HER NAME WAS MABEL GANSON EVANS DODGE Sterne Luhan, and she was a wealthy patron of the arts with an apartment on Fifth Avenue as well as a home in Taos, an artists’ colony somewhere north of Santa Fe in New Mexico. Mabel was a gregarious woman who made a habit of surrounding herself with interesting, creative people, and when I met her in New York she immediately invited me to come out west to stay with her in Taos.
Mabel had been married four times, three of them to rich, successful men. Her third husband was an artist who had taken her to Santa Fe; she’d moved on to Taos, where she’d fallen in love with the landscape. When she also fell in love with a Taos Indian, she divorced Husband Number Three and married Tony Lujan. She changed the spelling of his last name to suit her and was now known as Mabel Dodge Luhan.
I’d often recalled the trip Claudie and I had made to New Mexico the summer of 1918, always believing that someday I would go back. Maybe the time had come to do exactly that.
I told Beck Strand about Mabel’s invitation. Beck knew Mabel, too. In spite of her flirtation with Stieglitz, Beck and I had become close friends. She had just survived another of her epic battles with Paul, and she was looking for an escape, or at least a respite.
“Let’s the two of us make a trip out there together,” Beck proposed. “Mabel is very rich, and she’s also very generous. I know she’d welcome us both.”
Predictably, Stieglitz resisted when I told him I was going, one minute shouting at me angrily, other times swearing that he adored me and only me, weeping that he would be lost if I left. He never said a word about Mrs. Norman, and neither did I, but she was the main reason I wanted to go away. He must have known that.
I ignored his pleas and tantrums, and at the end of April Beck and I boarded a train and headed for New Mexico.
For the next four months we were Mabel’s guests at Los Gallos in Taos. We shared a cottage known as Casa Rosita, and I had my own separate studio with a splendid view of the mountains. Mabel loved playing hostess and knew everybody who was anybody in Taos. Sooner or later they showed up at Mabel’s Big House for dinner, dancing, and lively conversation. When Mabel left for her hometown—Buffalo, New York—to have an operation, the merry evenings were discontinued, but we behaved like children whose mother had gone away and left them unsupervised.
One day I came back from a walk on the prairie and found Mabel’s husband, Tony, polishing her sporty Buick roadster by the shed where it was usually parked. The auto gleamed like a black diamond in the late-afternoon sun. It was a beautiful machine.
“Tony,” I said, “I want to learn to drive.”
He carefully put away the wax and polishing rag before he answered. “Get in,” he said. “I will teach you.”
I slid behind the wheel, and Tony patiently explained the throttle, the brake, the clutch, and the gears. It was more complicated than I expected, but I began to catch on and steered it slowly around Mabel’s Big House, stalling out a few times until I got the hang of it.
“Let’s take it out on the road.”
“All right,” Tony said.
I drove cautiously at first, navigating the rutted lane toward the plaza and turning on the road leading to the pueblo.
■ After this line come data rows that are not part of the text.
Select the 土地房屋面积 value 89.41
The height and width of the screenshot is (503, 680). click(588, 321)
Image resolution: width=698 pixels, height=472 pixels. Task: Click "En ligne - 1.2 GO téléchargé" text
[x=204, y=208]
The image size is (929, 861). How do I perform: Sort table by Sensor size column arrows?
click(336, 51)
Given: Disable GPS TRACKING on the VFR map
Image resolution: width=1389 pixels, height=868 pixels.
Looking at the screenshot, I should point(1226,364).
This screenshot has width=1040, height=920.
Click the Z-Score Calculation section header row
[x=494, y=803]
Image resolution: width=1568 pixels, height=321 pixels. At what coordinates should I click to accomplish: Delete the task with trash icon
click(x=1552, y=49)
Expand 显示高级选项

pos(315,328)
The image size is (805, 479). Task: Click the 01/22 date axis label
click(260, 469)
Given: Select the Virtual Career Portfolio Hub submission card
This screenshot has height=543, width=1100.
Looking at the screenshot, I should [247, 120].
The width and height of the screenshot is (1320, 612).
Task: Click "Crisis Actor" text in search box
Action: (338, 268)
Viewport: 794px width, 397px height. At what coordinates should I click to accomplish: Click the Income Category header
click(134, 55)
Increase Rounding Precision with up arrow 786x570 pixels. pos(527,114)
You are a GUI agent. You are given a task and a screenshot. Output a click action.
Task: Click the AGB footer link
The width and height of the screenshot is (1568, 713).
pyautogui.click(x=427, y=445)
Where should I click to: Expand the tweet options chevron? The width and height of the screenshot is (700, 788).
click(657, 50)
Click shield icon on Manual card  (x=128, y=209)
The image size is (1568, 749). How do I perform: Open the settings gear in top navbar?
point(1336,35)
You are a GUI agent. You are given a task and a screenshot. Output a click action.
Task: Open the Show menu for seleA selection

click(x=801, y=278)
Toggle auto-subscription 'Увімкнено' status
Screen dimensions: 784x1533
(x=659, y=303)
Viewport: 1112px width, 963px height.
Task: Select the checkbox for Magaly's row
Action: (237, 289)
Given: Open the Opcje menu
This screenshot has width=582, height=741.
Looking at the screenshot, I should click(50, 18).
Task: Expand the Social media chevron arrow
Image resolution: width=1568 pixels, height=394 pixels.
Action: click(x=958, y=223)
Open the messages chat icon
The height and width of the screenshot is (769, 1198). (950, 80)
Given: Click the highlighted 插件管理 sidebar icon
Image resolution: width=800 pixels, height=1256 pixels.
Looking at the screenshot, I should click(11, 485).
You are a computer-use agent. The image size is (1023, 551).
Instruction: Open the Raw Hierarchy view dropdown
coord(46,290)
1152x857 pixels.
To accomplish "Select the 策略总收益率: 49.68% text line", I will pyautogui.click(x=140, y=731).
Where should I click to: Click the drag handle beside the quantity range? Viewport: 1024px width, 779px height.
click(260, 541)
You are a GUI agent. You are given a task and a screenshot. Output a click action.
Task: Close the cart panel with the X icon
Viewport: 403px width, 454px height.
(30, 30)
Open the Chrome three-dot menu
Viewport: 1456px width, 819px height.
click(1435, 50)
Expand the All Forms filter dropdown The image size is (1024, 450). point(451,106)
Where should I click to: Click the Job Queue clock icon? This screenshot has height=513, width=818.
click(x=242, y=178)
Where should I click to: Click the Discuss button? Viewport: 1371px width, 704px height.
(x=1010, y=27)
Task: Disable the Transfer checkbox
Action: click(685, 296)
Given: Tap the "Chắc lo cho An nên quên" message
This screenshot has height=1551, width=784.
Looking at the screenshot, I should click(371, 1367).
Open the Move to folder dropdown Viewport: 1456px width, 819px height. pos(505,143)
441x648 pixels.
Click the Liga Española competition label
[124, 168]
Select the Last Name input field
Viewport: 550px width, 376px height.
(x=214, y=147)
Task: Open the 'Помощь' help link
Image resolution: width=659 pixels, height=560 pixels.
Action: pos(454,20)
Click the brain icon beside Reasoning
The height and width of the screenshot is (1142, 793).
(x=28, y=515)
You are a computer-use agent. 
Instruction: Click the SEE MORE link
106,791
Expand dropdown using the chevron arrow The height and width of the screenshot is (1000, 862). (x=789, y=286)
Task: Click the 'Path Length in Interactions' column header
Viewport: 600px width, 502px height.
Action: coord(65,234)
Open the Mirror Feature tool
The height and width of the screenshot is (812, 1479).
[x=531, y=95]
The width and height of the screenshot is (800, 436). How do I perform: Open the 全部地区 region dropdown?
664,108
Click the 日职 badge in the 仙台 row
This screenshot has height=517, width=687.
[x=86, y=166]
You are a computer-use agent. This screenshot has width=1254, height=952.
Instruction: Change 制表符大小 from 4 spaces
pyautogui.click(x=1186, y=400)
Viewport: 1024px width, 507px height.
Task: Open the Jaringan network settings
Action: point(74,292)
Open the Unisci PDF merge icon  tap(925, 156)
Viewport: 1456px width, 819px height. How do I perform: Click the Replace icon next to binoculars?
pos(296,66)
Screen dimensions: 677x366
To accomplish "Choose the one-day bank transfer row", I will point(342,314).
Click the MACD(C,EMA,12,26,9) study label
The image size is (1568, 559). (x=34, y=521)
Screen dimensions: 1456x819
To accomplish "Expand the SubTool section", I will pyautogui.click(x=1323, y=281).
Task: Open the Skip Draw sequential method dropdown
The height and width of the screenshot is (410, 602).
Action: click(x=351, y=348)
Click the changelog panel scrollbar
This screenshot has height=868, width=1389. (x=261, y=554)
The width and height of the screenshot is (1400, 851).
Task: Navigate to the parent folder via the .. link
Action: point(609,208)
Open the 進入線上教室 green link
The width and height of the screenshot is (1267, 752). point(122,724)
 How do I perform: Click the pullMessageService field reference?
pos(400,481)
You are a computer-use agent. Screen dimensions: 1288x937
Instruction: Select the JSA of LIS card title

“Bridge ahead,” Tony said. “Take it slow.”
I was exhilarated when we arrived back at Los Gallos after that first triumphant lesson.
“Can we go again tomorrow?” I pleaded, and Tony nodded.
But the second lesson did not go as well—there was that business with the posts at either end—and I had to pay to have the dented fenders and sagging bumper repaired. Mabel never said a word about it. I doubt that Tony told her.
Two weeks after that unfortunate event, a former photography student of Paul Strand’s who was a regular guest at Mabel’s dinners mentioned that he was thinking of selling his Model A Ford before he went back to New York.
I didn’t hesitate. I bought it.
Beck took over the driving lessons. She wasn’t as patient as Tony, and she claimed that I didn’t pay attention. Nevertheless, I learned. I loaded up my easel and canvases, paints and brushes, and drove all over, exploring the magnificent New Mexico countryside, going wherever I wanted to go, stopping wherever I felt like stopping. I turned the back of the Ford into a studio, and painted whatever I wanted to paint—cow skulls, mesas, and an old mission church outside of Taos.
I had made up my mind when I was a young girl, a student at Chatham, that I would live my life exactly as I pleased. It had been eleven years since I stepped off the train in New York and into Stieglitz’s world, an important decision that took my life—and my art—in a new direction. Now I’d made another important choice. I had taken control. Whatever happened between Stieglitz and me, New Mexico was the place I would always come back to, where I was finally at home. I knew with absolute certainty that here was where I would do my best work.